Saoirse Ronan and Timothee Chalamet in Little Women.
Wilson Webb/Sony Pictures

His chemistry with Ronan–his Lady Bird co-star, another Gerwig collaboration–is superb, but it’s his scenes with Pugh that anchor the entire film. Laurie’s love for both Jo and Amy is complicated, but this is the first Little Women that understands why Amy is ultimately his better match: because she’s seen him as both expectation and reality; an aspirational heartthrob and a disappointing, aimless adult. She knows how to make him better in ways Jo can’t. Age-old Jo/Laurie shippers will walk out of his one questioning their allegiance.

The film has everything you’d expect from Little Women; iconic moments like Amy falling through the ice, Beth’s scarlet fever, Jo’s haircut, father’s return home, Meg’s fairytale wedding to Mr. Brooke. But Gerwig adds a modern flavor to the scenes. Amy gets monologues about the stakes of gender gap expectations. Jo opines about the lonely artist’s life, and how women deserve to be more than tokens for male affection. Marmee expresses the woes of being an American in an era of slavery and war. Some of these moments work, some feel a little too try-hard, but Gerwig’s efforts are still notable.

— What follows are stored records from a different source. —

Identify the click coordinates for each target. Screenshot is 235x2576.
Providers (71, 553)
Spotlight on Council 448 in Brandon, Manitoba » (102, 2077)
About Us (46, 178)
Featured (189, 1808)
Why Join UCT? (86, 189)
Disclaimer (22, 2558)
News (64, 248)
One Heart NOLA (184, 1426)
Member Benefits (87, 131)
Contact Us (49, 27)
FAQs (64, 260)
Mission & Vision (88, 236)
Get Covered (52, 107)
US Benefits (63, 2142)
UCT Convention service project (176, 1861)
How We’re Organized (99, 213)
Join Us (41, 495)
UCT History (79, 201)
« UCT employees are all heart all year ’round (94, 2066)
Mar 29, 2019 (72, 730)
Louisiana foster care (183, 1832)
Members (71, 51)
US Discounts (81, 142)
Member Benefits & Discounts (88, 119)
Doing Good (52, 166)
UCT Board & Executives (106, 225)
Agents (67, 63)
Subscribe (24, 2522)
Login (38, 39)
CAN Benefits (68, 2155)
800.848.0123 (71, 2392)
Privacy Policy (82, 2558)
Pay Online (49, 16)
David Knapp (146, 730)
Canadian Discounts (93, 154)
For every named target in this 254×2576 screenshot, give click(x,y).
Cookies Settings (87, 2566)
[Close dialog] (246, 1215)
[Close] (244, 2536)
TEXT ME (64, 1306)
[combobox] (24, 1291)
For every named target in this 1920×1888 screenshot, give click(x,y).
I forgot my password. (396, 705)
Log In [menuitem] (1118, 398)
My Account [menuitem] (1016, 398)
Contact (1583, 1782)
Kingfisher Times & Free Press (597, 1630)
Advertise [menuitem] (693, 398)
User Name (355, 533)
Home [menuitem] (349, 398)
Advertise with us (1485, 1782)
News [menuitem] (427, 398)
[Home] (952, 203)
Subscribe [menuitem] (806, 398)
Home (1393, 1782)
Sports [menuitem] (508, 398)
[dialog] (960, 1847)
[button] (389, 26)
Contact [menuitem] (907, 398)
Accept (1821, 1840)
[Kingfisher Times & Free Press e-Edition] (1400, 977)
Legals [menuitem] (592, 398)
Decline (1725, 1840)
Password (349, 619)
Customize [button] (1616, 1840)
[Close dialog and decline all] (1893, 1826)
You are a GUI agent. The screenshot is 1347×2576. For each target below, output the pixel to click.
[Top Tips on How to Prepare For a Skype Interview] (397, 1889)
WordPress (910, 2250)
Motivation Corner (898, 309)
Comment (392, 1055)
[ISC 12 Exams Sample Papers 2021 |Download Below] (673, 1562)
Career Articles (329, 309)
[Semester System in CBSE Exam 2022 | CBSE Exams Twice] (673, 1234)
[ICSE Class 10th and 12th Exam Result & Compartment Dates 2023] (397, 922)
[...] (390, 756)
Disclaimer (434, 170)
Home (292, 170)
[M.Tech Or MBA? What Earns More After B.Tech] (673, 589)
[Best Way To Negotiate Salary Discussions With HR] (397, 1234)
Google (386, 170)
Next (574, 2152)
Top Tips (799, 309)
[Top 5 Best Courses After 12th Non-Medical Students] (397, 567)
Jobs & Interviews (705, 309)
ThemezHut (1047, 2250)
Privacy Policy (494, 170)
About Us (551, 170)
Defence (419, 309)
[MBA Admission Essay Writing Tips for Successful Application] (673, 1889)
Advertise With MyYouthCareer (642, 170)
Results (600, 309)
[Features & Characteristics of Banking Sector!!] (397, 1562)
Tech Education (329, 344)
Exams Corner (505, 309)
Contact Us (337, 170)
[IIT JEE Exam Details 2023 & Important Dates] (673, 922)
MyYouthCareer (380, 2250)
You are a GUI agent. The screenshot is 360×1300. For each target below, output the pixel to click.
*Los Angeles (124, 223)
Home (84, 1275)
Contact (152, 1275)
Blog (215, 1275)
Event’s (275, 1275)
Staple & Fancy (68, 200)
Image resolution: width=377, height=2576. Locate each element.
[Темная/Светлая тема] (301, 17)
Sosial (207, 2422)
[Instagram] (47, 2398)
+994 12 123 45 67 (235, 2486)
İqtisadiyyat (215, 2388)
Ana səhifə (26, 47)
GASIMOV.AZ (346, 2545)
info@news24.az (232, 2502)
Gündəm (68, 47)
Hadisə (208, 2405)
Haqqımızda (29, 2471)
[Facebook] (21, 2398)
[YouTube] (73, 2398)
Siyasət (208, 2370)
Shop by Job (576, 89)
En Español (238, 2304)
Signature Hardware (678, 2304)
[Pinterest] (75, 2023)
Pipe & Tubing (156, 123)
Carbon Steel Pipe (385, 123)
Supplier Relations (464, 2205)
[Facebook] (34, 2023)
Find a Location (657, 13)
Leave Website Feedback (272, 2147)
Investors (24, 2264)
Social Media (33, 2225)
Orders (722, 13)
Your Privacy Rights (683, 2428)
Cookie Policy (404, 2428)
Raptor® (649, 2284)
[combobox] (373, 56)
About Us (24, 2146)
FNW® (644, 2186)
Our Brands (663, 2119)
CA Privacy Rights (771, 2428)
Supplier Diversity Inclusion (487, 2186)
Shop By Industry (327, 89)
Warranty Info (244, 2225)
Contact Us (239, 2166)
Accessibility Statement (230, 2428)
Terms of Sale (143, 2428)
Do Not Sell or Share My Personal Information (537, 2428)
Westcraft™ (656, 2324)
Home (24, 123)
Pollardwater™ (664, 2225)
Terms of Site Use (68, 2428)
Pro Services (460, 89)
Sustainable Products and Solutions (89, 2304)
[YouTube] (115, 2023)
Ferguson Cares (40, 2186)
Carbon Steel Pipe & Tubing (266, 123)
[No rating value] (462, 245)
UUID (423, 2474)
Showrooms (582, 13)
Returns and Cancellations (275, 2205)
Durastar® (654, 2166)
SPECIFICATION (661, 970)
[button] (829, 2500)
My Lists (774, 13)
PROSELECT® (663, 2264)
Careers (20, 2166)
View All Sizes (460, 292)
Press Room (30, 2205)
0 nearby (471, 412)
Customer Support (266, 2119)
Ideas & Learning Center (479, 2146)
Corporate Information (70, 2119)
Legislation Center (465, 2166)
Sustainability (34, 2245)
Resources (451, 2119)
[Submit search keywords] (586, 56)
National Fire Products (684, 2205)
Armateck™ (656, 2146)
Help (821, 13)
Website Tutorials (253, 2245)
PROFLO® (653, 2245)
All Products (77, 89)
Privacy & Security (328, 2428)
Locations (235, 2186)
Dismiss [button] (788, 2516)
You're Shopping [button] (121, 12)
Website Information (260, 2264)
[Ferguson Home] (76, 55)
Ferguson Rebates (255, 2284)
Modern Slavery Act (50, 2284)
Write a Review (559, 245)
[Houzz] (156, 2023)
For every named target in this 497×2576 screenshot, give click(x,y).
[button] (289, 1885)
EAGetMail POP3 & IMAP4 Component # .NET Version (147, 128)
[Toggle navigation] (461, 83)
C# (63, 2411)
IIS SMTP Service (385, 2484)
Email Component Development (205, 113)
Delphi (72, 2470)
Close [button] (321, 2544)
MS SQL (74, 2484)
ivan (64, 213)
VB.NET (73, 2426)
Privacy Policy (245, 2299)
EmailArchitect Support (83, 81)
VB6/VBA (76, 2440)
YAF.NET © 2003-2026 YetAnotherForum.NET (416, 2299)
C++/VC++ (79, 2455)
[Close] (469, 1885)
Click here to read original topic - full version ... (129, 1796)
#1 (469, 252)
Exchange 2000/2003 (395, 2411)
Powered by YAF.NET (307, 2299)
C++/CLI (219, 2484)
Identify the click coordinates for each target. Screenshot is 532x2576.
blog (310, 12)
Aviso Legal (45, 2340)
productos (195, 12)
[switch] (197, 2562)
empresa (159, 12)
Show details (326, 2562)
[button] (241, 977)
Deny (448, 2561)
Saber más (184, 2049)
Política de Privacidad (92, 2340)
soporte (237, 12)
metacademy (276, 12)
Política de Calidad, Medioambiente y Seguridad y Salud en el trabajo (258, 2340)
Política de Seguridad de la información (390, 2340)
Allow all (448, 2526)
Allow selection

Emma Watson, Florence Pugh, Saoirse Ronan, and Eliza Scanlen in Little Women.Wilson Webb/Sony Pictures

The film isn’t without its weaknesses. The back-and-forth editing is occasionally confusing, and sometimes hinders the power of Jo’s arc. Her growing dissatisfaction with her work and her isolating loneliness is powerful when chronological, and suffers a bit here interspersed with happy memories of togetherness. There’s also one puzzling addition to her relationship with Laurie that rings false to Alcott’s story and Jo’s character, although not detrimentally. Laura Dern’s Marmee feels a little too sparkly compared to the hard-worn and exhausted character of the book, and Emma Watson’s Meg fails to make much of an impression, though she has a few touching moments that contrast her desires with her sisters’.

But by the film’s end, it’s impossible not to be in love with Gerwig’s Little Women. The final moments subvert and alter Alcott’s story in a way that, ironically, honor her even more than a straight adaptation might. If you’re familiar with Alcott’s life and publishing history, you might get emotional watching Jo’s story progress to its next stage. Even if you don’t, you can still appreciate the lovely magic the closing moments inspire. Little Women is a story about love, and why it needn’t be sacrificed in the creative pursuit. But it’s also about learning to speak from your heart–proudly, unabashedly, and honestly. Gerwig does just that. Louisa May Alcott would be proud.